TO DO >>
Once the line containing "Where should I click to: Click" is found in the records below, return it and each following line exactly, up to and including the line containing "Click the 简历公海 circles icon", and nothing else.
### DATA ###
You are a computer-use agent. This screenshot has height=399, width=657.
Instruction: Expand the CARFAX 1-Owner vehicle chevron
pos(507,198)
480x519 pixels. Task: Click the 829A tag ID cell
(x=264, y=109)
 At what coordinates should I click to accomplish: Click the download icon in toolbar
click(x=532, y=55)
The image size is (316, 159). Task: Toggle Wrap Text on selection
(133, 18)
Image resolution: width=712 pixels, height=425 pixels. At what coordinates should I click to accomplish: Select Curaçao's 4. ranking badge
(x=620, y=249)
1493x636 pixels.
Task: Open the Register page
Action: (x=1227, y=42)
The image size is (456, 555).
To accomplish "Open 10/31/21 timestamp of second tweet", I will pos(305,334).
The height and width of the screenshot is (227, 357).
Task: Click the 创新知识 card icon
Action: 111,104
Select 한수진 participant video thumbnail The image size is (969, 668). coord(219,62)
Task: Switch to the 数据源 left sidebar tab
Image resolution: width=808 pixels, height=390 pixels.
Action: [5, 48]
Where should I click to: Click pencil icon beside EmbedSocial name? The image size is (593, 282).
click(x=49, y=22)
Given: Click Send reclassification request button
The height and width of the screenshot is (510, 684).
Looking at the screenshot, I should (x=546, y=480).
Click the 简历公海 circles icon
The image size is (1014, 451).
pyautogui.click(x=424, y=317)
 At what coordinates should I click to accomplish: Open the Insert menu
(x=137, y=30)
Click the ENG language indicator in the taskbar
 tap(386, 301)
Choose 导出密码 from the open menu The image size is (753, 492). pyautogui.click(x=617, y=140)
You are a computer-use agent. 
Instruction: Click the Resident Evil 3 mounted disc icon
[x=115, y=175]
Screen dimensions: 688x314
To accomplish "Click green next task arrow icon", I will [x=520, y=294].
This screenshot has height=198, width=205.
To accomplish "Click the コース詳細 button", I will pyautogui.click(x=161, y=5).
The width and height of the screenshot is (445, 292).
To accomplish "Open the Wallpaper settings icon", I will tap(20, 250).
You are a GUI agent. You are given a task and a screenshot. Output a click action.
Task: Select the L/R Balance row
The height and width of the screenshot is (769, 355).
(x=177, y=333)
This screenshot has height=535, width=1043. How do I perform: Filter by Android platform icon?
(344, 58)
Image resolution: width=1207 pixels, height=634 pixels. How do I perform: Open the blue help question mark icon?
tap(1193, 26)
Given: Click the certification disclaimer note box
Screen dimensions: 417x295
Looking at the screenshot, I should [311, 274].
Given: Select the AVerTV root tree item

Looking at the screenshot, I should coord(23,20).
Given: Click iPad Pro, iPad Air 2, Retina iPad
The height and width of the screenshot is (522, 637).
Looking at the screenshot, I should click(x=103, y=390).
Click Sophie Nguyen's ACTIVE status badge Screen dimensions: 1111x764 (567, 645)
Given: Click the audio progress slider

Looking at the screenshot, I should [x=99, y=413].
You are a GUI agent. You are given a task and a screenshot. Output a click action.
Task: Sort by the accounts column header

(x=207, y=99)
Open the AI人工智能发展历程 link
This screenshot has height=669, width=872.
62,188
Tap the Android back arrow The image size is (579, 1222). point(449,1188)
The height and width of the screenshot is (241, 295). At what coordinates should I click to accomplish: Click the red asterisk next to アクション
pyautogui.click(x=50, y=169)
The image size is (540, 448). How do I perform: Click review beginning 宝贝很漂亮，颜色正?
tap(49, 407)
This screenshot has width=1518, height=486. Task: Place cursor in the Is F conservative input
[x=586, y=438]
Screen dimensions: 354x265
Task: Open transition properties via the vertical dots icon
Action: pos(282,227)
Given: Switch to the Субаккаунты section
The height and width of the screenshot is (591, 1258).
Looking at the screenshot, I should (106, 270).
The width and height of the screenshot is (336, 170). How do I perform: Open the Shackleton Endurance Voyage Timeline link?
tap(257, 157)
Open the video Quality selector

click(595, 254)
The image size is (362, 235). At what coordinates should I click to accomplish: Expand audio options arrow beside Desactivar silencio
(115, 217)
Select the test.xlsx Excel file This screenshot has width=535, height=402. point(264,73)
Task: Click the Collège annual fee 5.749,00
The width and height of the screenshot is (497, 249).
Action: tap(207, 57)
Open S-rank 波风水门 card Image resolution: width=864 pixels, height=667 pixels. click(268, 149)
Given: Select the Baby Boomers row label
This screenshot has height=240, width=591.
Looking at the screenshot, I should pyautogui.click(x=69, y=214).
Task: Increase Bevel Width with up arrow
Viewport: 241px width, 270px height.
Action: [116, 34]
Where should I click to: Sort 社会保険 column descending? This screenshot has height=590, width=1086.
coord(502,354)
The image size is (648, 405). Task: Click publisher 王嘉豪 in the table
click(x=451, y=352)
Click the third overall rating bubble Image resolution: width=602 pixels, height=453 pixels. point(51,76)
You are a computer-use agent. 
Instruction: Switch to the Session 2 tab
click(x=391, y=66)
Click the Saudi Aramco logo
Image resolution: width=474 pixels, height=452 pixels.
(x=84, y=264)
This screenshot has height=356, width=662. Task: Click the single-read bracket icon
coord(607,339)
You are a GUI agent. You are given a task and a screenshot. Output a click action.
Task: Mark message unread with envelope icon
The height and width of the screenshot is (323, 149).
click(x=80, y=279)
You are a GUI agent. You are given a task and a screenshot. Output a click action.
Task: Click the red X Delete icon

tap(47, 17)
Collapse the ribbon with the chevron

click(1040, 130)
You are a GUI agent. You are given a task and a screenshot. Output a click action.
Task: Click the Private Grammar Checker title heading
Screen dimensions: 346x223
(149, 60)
###
ANSWER SPACE >>
Where should I click to: Click pencil icon beside EmbedSocial name? The image size is (593, 282).
click(x=49, y=22)
Given: Click Send reclassification request button
The height and width of the screenshot is (510, 684).
Looking at the screenshot, I should (x=546, y=480).
Click the 简历公海 circles icon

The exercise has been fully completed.